4 Ricerca e istruzione: arrivano più soldi
La voce è tra quelle rimpinguate rispetto alle prime versioni. A Istruzione e Ricerca arrivano quasi 9 miliardi in più, che portano il totale a 28 miliardi (9 in più). Il trasferimento tecnologico, che coinvolge centri pubblici e privati (“l’interazione tra ricerca e mondo produttivo”) ne guadagna oltre 3 (8,5 totali). L’accesso all’istruzione (1 miliardo per gli alloggi studenteschi, 900 milioni per le borse di studio) e la riduzione dei divari territoriali (1,6 miliardi per nuovi asili nido) salgono a poco più di 9 miliardi.
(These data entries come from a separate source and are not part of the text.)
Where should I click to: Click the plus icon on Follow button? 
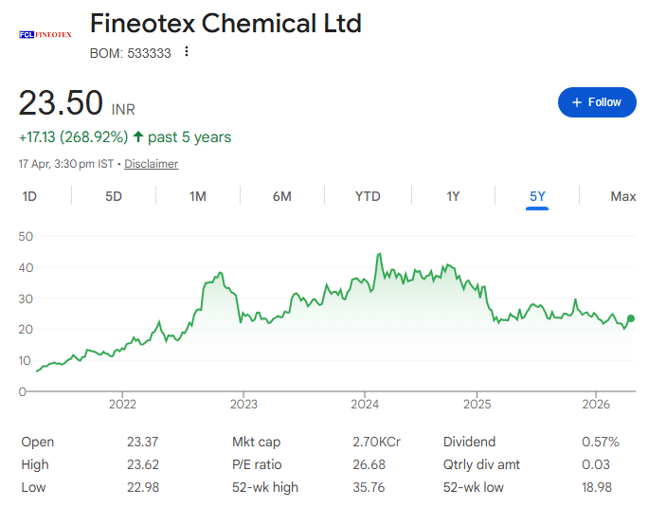[x=576, y=102]
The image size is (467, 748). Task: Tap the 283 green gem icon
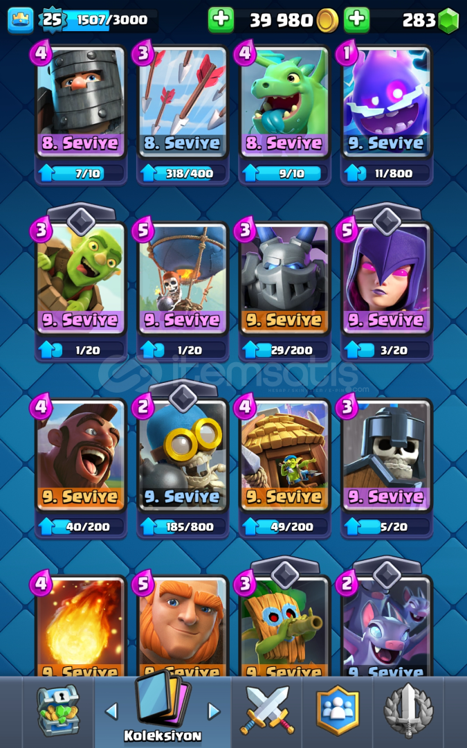tap(448, 21)
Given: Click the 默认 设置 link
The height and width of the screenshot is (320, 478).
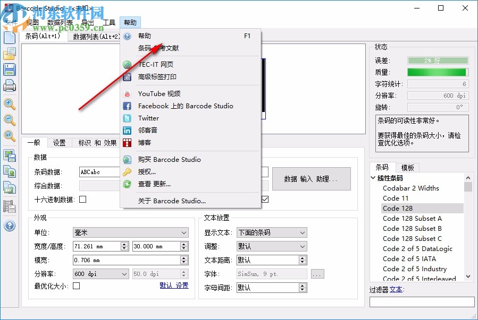Looking at the screenshot, I should [x=174, y=285].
Il documento parla di una riforma del sistema degli istitui tecnici professionali, a cui destina 1,5 miliardi. Sulla ricerca si pensa a una partnership pubblico-privato con università e centri specializzati (sul modello, pare, della tedesca Fraunhofer). Vengono aumentati i fondi per i progetti di interesse nazionale, i Prin (600 milioni), e si parla di finanziare la creazione di “20 campioni territoriali di Ricerca & Sviluppo” e di “7 centri attivi in altrettanti domini tecnologici di frontiera” di alta tecnologia su ambiente, quantum computing, idrogeno, biofarma, etc.
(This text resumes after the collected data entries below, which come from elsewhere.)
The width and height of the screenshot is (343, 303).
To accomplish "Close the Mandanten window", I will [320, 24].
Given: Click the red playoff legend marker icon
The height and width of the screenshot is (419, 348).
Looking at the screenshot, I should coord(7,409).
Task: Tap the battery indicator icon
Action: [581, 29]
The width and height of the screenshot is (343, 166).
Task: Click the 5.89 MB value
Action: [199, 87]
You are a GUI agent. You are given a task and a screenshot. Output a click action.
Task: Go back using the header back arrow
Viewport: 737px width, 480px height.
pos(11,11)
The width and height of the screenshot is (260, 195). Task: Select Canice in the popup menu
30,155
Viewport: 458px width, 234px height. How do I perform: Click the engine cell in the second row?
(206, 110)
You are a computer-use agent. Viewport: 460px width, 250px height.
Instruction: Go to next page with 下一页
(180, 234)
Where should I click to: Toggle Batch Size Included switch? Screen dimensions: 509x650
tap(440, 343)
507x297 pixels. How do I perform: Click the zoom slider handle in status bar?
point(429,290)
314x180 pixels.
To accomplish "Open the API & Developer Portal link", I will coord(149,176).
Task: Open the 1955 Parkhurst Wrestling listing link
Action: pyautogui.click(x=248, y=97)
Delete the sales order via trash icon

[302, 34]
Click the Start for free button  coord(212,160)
5 Politiche del lavoro e fisco leggero al Sud
Al capitolo “Inclusione e coesione”, che è già destinatario di circa metà dei fondi Ue del Budget ordinario (39 miliardi in tutto), vanno 27,6 miliardi di euro. Alle “politiche per il lavoro” vanno 12,6 miliardi: 7,5 sono destinati alle politiche attive “dall’assegno di ricollocazione” fino “all’istituzione di un programma nazionale Garanzia di occupabilità dei lavoratori – GOL”; senza dimenticare la fiscalità di vantaggio per il Sud e incentivi a occupazione e imprenditoria giovanile e femminile (4,4 miliardi). Alle cosiddette “infrastrutture sociali” vanno 10,8 miliardi: parliamo di rigenerazione urbana (3,5 miliardi), housing sociale (2,8), servizi socio-assistenziali e via dicendo. Alla “coesione territoriale” vanno infine 4,2 miliardi: si tratta, in sostanza, di interventi sulle “aree interne” (quelle più povere, cui vanno 1,5 miliardi) e nelle zone terremotate (1,8 miliardi).
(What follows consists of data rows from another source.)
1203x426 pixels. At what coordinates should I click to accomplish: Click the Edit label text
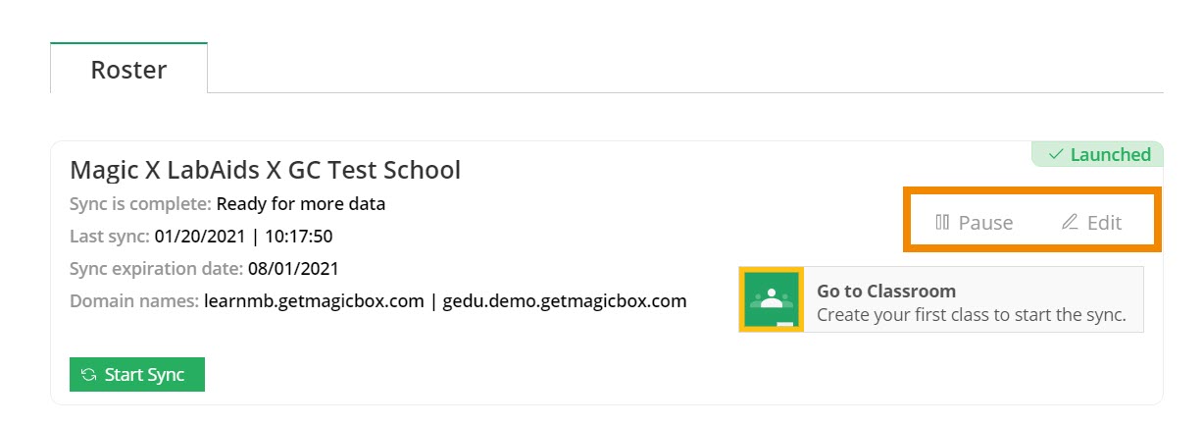pyautogui.click(x=1104, y=223)
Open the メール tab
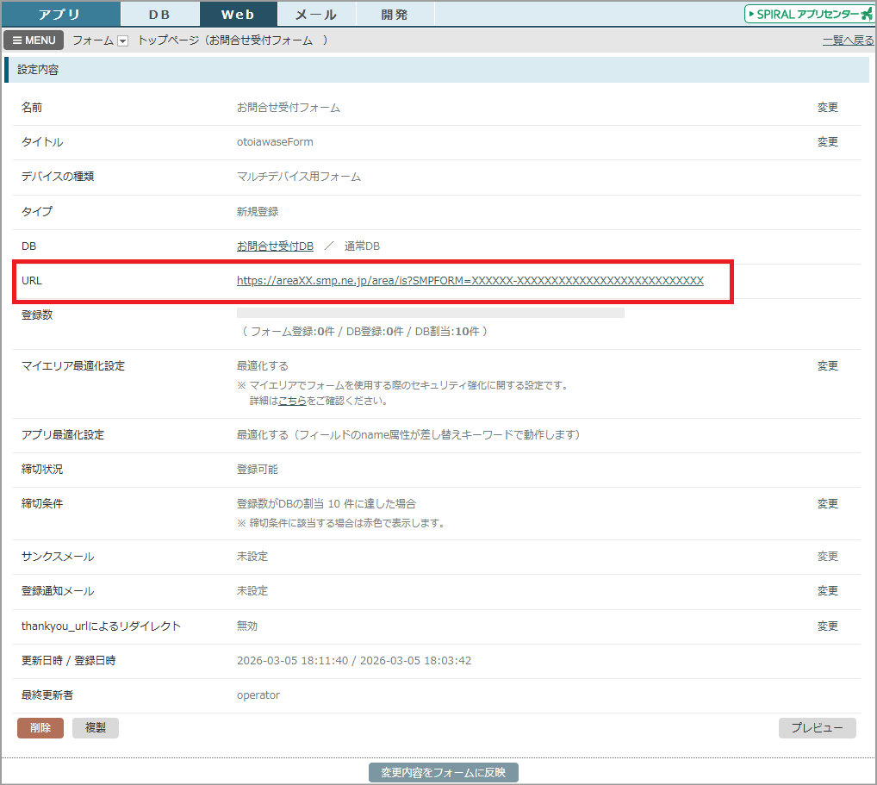This screenshot has height=785, width=877. pos(316,14)
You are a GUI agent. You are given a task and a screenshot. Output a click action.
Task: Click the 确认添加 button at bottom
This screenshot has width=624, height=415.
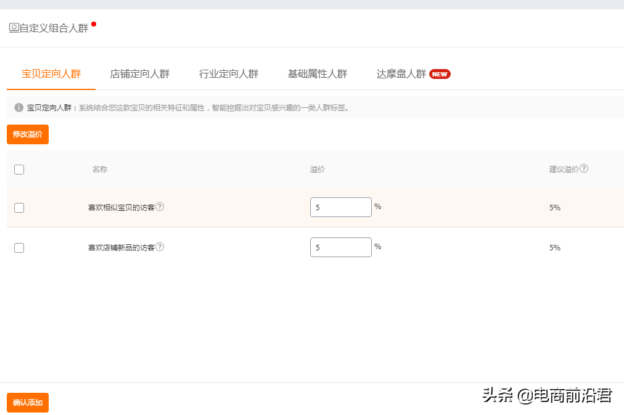point(27,402)
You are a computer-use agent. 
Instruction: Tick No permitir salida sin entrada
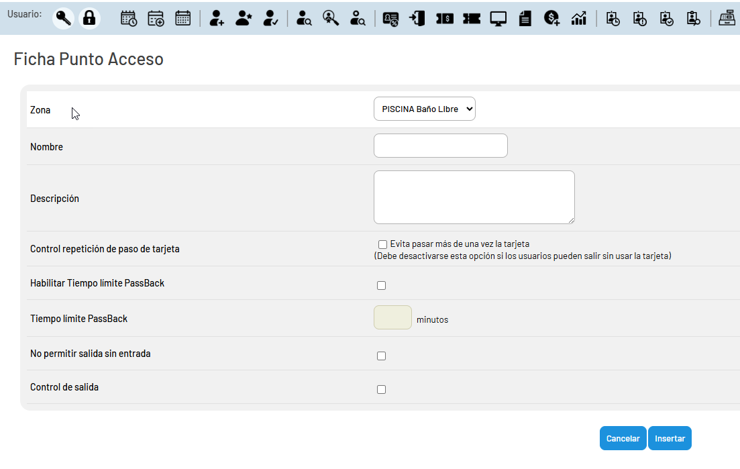(381, 356)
6 Soldi raddoppiati: è una riforma del Ssn
I fondi per la Sanità sono più che raddoppiati rispetto alla prima bozza: da 9 a quasi 20 miliardi. Nel piano finisce un pezzo del progetto di riforma del Ssn di Roberto Speranza, in particolare quello che riguarda telemedicina, assistenza domiciliare e la cosiddetta “assistenza di prossimità” (creare 2.564 “Case della comunità” per prendere in cura 13 milioni di pazienti cronici): a questo capitolo vanno 7,9 miliardi, dei quali 400 milioni dal programma React Eu. L’altro fronte di intervento sono gli investimenti in tecnologia e macchinari, la digitalizzazione della Sanità (a partire dal fascicolo sanitario elettronico) e incentivi alla ricerca: 11,8 miliardi. In entrambi i capitoli si prevedono interventi edilizi sulla rete ospedaliera per arrivare a un ospedale ogni 80 mila abitanti (753 ospedali in tutto).